Use grouping intentionally (like any good lesson or unit)
Consider having student ‘experts’ (think roles within the PBL process–decenters teacher). This is similar to having classroom ‘jobs’ only it’s digital and the ‘experts’ are geared toward helping one another troubleshoot common PBL challenges.
Outline the projects. Use the gradual release of responsibility model. Show them how this is done, then approve a simple outline for a mock project, then have them do an actual outline for their project in the same way they would an essay. How you design the outline depends on the grade level, kind of project, etc. But this outline can act like a kind of blueprint for the project, include key dates, and checkpoints, look-fors and watch-out-fors, etc.
Consider rubrics or some kind of standards for quality. These would ideally be co-created with students but when time and energy are low, just a teacher-created rubric is helpful to clarify for both teachers, students, and families what the students are doing, how they will be graded, etc.

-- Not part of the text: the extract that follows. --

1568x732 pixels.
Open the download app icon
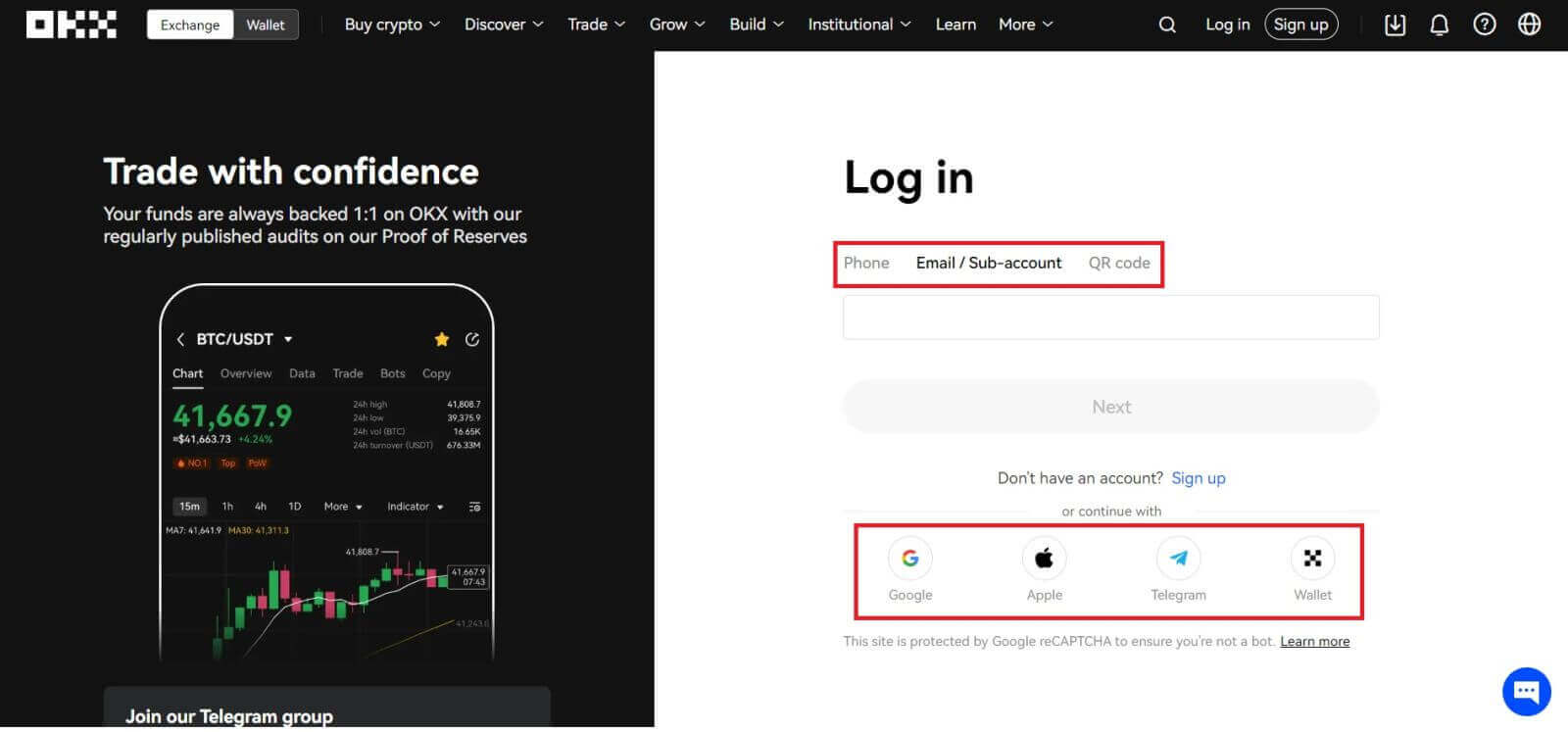(x=1395, y=24)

Use the right tools. There are so many wonderful digital tools that are affordable or free and uncomplicated and elegant to use (Trello, Google Drive, etc.) There are also clunky tools that stifle creativity, productivity, and learning. (This probably deserves its own post but tools for project-based learning might be a good start.)
In addition to the productivity hubs, consider Zoom, FlipGrid, Explain Everything, SeeSaw (to curate work), and Google Meet.
Revise and personalize your expectations. Remote teaching and learning can be hard. Start small, find easy wins, build on small victories, and do everything you can to empower students to lead their own learning (which is where PBL really shines).